The “very hot” is worrisome. Start with just the APP/rootfs clone. Despite how long it will take I would suggest watching it in person and not leaving it alone. Disconnect any peripherals you have on it other than the USB used for flash.

FYI, you might have this through JetPack, but cloning is basically the driver package.

I am not using a VM.

What specifically should I do after cloning? I don’t necessarily want to extract any data or files from the device. I just want to know how to get it to work properly again.

Also, I just tried to clone and it failed with this message.

RCM communication completed
downloading bootloader -- load address: 0x83d88000 entry point: 0x83d88000
sending file: ardbeg/fastboot.bin
- 594363/594363 bytes sent
ardbeg/fastboot.bin sent successfully
waiting for bootloader to initialize
usb read error (71): Protocol error
bootloader failed NvError 0x0
command failure/warning: bootloader download failed

The clone was to see if some of the more basic services were working, along with whether all of the eMMC is readable. It looks like it isn’t. I would expect a USB error with a VM, but not with a regular Linux host.

You could try to flash it again, but if it can’t read eMMC and can’t flash, then there is probably a permanent hardware failure.
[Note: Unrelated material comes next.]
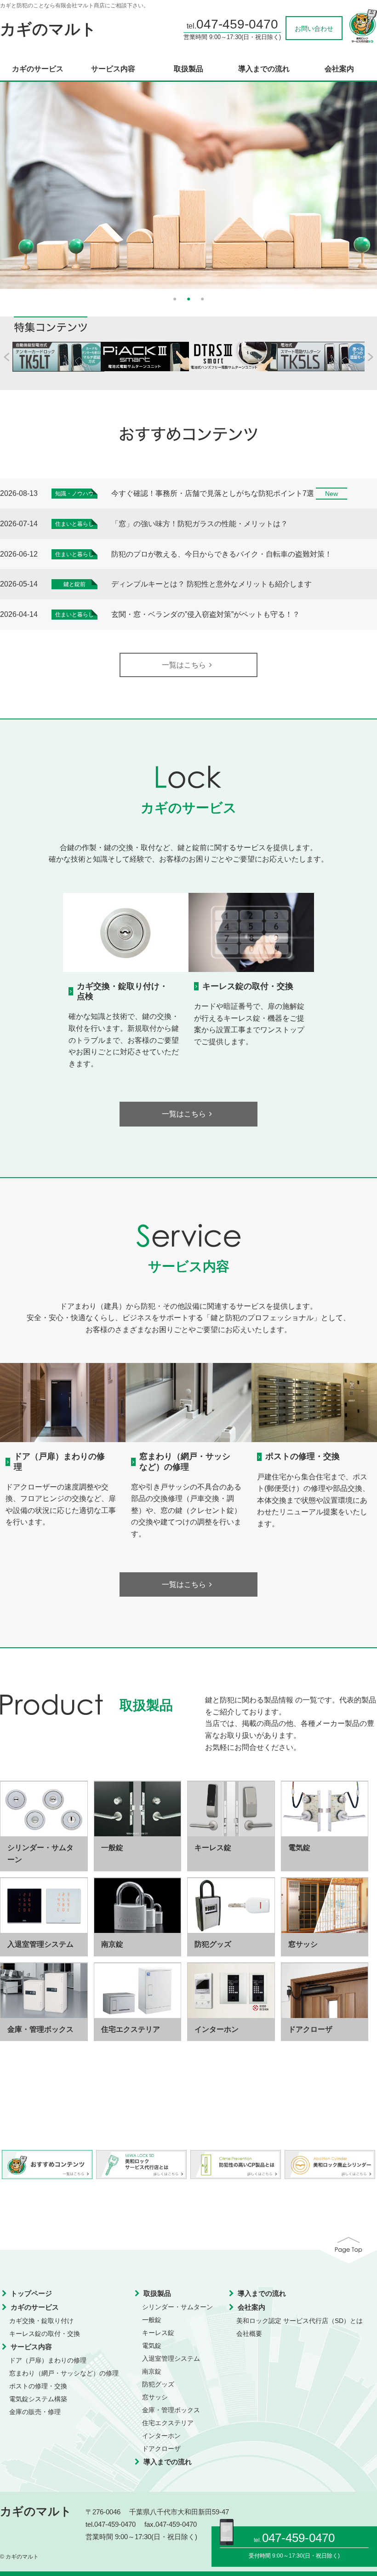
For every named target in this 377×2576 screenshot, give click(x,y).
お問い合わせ (314, 28)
No luck with trying to flash it again. I get the same error that I got 4 replies ago. So this seems like my TK1 is defective. Is there a process for replacing defective hardware?

See “RMA” near the top of this URL:
https://devtalk.nvidia.com/default/topic/793798/embedded-systems/some-jetson-web-links/

Thank you! I have submitted an RMA.

Please try to submit RMA. This issue and error message are also seen on some customer’s tk1.